Comment en est-on arrivé là ? Il est plusieurs causes à ce retard européen, imputable pour partie à des raisons culturelles, mais aussi pour beaucoup à l'absence, depuis quinze ans, de politique industrielle, aux orientations réglementaires en Europe et à la manière dont les Etats ont fléché leurs investissements.
Le marché domestique européen, tout d'abord, s'il reste important, connaît une croissance plus faible que celle des autres régions du monde - 2,2% entre 2012 et 2015 contre 5% à 6% ailleurs. Ce déséquilibre est aggravé par la faiblesse de nos mesures de préférence domestique : les donneurs d'ordre américains ou asiatiques se comportent tout autrement que les Européens vis à vis de leurs fournisseurs.
Bien que notre marché soit vaste et attractif, il reste plus complexe à servir que le marché américain, ce qui rend plus difficiles les économies d'échelle : il faut avoir réussi sur les cinq premiers marchés de l'Europe pour en bénéficier. Il en va autrement aux Etats-Unis : accéder au marché californien ou à celui du Dakota n'exige pas de mettre en oeuvre des stratégies très différentes.

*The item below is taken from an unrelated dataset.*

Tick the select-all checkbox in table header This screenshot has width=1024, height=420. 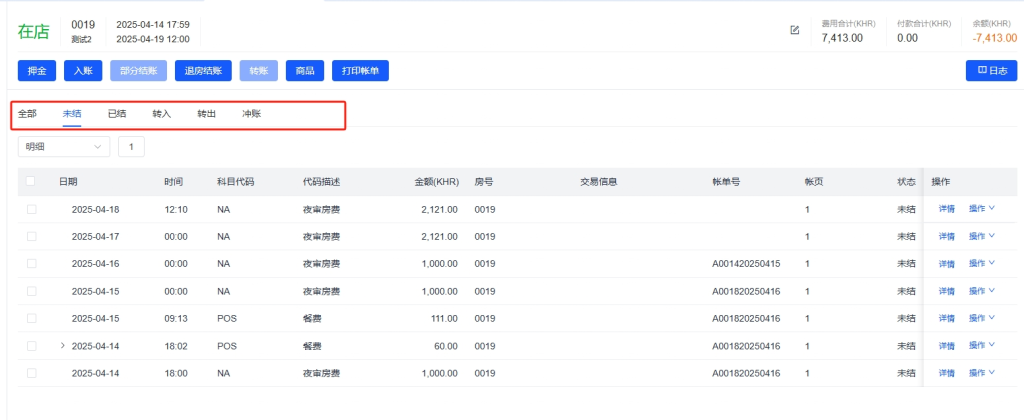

Vient ensuite la faiblesse du financement - fonds publics et privés, capital-risque, accès au crédit. Un chiffre pour l'illustrer : 4 milliards de capital-risque en Europe en 2012, 20 milliards aux Etats-Unis. Une entreprise comme Spotify a dû faire appel, pour son développement international, au capital-risque américain... Même chose pour les fonds publics, souvent tournés vers les fournisseurs locaux. Le gouvernement américain dépense 180 milliards au service des technologies de l'information - sans compter les dépenses du département de la Défense - soit 50% de plus que l'ensemble des Etats européens, avec 120 milliards.
Notre recherche et développement (R&D) n'est pas suffisamment développée : l'Europe investit dans la R&D 1,5 point de moins de son PNB que le Japon, 1 point de moins que les Etats-Unis. En R&D, c'est la masse qui compte avant tout. Quand une entreprise comme Samsung investit 5% de son chiffre d'affaires en R&D, cela représente 11 milliards de dollars consacrés chaque année à assurer sa progression sur des marchés aussi dynamiques que celui du smartphone ou des objets connectés. Même chose pour les brevets : Samsung en a déposé, en Europe, en 2012, le double d'Ericsson, l'entreprise européenne en tête en ce domaine.

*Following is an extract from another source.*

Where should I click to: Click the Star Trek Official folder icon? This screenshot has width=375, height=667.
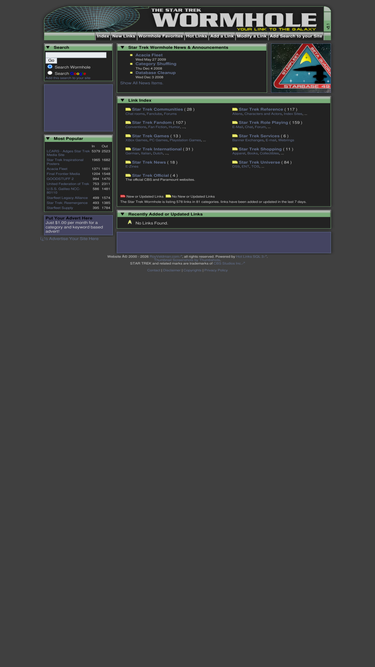click(x=128, y=175)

Autre faiblesse, le nombre de nos ingénieurs diplômés en sciences dures - mathématiques, physique, technologie, informatique : 17% des étudiants européens, contre 30% à Taïwan ou en Chine, laquelle produit chaque année 700 000 diplômés dans ces disciplines contre 500 000 pour toute l'Europe.
Nos coûts de production, un marché de l'emploi peu flexible constituent un autre handicap. En Europe de l'Ouest, une heure de fabrication coûte quatre fois plus cher à une PME qu'en Europe de l'Est, et quinze fois plus cher qu'en Chine.
Trois autres causes, enfin, tiennent à la politique industrielle et aux politiques de management. Des collaborations telles que celle qui est à l'origine du GSM, la mise en place de partenariats stratégiques - comme ceux qu'ont noués Ericsson et Telia ou Alcatel et France Telecom, par exemple - qui faisaient de l'Europe, dans les années 1980, une pionnière, n'ont pratiquement plus cours depuis vingt ans. Quand, aux Etats-Unis, la Darpa ( Defense Advanced Research Projects Agency) jouait un rôle fondateur, l'Europe dédaignait de soutenir la consolidation de champions du high tech, comme elle a pourtant su le faire dans l'aéronautique, avec Airbus.
A cela s'ajoute une certaine frilosité à l'égard de l'entreprenariat. Jacques Attali observe que la France a choisi la terre plutôt que la mer. Faut-il penser de même de l'Europe ? Toujours est-il que les politiques fiscales et administratives n'y sont pas, en général, aussi incitatives qu'elles pourraient l'être.